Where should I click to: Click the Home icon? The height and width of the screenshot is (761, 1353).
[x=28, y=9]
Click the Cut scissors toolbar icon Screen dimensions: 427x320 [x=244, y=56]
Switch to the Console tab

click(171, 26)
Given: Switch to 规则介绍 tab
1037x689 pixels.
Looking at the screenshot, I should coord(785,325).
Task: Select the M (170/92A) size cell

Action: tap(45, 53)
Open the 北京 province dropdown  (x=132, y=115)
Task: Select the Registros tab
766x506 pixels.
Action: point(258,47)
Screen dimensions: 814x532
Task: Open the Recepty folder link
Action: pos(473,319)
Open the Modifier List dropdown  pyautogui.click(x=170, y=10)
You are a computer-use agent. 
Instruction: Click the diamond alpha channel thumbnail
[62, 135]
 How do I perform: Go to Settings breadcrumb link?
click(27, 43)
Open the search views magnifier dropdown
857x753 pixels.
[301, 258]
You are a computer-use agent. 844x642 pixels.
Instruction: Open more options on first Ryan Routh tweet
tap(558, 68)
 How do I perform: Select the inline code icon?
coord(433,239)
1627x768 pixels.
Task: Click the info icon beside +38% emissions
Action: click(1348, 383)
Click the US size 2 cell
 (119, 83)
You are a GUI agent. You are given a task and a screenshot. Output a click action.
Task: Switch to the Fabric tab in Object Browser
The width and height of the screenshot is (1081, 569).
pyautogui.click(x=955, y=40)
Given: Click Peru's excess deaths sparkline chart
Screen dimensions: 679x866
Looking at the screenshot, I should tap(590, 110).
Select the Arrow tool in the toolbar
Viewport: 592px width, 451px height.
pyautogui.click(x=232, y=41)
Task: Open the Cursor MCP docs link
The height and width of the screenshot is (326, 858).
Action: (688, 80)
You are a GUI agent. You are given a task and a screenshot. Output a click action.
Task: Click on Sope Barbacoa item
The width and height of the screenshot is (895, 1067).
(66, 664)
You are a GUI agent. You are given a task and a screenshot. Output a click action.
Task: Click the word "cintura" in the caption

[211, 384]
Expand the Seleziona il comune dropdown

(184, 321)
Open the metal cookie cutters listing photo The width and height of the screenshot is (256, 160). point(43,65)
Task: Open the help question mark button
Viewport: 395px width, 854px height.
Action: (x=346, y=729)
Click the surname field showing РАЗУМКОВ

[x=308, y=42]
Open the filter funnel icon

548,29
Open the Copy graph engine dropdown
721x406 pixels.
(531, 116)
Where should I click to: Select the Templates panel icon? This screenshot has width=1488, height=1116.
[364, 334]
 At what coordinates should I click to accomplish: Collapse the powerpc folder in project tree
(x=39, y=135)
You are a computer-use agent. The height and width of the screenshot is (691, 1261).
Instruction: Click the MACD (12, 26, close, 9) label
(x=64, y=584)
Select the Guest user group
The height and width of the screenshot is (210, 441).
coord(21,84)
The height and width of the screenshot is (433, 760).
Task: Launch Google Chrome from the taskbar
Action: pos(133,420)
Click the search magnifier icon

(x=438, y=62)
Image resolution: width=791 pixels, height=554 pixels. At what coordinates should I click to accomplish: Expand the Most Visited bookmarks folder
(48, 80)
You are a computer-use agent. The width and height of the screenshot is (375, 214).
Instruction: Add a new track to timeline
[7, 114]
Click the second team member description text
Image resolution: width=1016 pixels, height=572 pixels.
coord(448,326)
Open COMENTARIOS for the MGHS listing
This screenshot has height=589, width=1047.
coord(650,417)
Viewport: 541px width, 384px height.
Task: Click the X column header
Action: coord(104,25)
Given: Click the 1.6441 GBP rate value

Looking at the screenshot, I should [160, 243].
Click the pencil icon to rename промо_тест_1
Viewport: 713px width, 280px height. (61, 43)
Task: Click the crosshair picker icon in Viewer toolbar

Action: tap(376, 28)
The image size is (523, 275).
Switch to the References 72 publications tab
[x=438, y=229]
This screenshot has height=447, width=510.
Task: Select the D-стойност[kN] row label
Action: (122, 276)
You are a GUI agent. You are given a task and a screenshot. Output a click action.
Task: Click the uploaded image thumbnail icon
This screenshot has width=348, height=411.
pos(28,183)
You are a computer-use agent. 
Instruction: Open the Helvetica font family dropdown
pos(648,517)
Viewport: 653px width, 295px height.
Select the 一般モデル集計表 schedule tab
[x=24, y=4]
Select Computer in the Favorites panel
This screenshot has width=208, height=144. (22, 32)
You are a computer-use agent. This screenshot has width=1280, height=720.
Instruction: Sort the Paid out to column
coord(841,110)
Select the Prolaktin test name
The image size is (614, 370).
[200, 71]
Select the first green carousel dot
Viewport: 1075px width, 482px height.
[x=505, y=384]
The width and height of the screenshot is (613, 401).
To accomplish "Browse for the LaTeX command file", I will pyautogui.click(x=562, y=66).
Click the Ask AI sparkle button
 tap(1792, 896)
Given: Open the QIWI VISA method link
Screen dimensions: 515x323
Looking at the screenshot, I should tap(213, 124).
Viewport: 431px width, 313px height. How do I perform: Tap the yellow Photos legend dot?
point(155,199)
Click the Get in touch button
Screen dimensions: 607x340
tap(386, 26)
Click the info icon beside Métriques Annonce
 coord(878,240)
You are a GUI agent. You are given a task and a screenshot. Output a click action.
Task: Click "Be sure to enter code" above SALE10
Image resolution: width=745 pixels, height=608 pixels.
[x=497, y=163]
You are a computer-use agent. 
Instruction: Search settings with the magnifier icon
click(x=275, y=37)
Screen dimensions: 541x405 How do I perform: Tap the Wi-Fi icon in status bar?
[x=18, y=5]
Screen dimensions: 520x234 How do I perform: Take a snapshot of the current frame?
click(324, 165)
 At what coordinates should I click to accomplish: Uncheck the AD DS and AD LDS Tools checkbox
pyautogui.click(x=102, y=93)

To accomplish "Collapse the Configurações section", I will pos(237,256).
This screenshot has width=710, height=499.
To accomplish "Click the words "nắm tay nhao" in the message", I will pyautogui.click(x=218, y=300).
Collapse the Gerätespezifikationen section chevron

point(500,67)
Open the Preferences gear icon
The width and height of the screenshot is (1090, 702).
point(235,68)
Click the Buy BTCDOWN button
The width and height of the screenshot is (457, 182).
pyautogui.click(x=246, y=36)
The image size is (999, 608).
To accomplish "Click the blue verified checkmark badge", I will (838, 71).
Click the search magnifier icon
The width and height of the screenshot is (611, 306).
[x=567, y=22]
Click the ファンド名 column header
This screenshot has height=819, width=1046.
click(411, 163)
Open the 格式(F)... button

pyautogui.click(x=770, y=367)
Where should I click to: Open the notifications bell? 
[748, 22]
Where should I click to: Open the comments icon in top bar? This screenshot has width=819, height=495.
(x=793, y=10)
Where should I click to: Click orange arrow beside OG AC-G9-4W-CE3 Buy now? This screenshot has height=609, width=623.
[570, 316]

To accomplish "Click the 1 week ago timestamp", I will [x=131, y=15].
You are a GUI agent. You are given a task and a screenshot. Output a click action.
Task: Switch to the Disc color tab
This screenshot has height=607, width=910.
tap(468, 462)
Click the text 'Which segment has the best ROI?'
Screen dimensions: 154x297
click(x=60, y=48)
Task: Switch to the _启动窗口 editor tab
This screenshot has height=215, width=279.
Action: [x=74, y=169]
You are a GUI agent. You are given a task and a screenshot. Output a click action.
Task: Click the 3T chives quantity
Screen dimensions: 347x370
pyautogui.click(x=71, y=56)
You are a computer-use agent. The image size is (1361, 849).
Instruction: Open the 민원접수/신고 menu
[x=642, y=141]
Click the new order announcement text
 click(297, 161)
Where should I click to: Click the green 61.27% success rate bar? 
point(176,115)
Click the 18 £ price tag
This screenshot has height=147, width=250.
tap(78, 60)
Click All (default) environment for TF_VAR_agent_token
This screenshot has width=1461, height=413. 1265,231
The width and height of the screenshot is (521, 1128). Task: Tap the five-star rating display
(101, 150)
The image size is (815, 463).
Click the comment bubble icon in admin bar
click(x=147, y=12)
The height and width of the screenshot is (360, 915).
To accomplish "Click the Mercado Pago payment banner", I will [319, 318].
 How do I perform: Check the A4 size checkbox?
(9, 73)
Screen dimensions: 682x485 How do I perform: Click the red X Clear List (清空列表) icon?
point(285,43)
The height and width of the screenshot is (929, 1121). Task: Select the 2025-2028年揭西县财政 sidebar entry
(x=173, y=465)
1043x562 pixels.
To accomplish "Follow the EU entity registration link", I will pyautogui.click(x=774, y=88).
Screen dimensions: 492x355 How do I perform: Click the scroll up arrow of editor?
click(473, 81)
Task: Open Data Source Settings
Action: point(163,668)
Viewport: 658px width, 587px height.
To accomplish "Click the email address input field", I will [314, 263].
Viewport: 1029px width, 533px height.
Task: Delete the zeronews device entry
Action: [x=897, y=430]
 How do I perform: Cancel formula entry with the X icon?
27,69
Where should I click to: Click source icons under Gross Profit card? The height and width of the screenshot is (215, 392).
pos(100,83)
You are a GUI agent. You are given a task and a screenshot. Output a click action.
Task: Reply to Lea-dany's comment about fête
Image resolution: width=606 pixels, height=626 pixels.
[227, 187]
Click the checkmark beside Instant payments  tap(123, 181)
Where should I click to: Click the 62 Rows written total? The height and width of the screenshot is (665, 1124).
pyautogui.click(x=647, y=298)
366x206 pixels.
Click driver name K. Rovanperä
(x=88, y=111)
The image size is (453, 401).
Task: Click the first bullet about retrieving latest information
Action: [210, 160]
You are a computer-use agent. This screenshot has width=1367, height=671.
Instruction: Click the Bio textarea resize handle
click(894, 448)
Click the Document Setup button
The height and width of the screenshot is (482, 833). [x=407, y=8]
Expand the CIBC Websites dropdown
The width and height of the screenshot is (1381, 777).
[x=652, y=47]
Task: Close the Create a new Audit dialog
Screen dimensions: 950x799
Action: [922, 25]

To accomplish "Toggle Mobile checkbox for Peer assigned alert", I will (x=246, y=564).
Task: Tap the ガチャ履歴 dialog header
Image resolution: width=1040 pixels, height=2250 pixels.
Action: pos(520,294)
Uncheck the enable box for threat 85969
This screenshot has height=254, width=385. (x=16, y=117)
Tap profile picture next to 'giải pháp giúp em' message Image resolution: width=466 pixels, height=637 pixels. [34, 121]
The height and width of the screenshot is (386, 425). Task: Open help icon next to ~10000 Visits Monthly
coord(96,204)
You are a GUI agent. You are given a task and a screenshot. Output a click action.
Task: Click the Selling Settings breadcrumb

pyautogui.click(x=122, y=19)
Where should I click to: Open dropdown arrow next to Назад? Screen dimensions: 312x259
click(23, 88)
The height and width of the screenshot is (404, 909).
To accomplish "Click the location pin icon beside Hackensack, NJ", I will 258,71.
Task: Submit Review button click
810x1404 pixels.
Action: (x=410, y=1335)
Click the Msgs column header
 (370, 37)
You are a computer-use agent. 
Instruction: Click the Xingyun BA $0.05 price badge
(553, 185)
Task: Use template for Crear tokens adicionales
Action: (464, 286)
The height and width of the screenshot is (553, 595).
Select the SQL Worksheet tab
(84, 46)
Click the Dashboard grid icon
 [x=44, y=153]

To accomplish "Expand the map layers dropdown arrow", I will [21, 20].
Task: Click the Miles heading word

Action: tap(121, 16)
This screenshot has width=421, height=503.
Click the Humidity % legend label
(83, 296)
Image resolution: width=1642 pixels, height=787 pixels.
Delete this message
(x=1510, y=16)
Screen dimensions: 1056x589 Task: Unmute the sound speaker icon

********************

> _Task instructions_: Which lines above hold the string "dialog"? Show each of them.

> _Task solution_:
Task: Close the Create a new Audit dialog
Task: Tap the ガチャ履歴 dialog header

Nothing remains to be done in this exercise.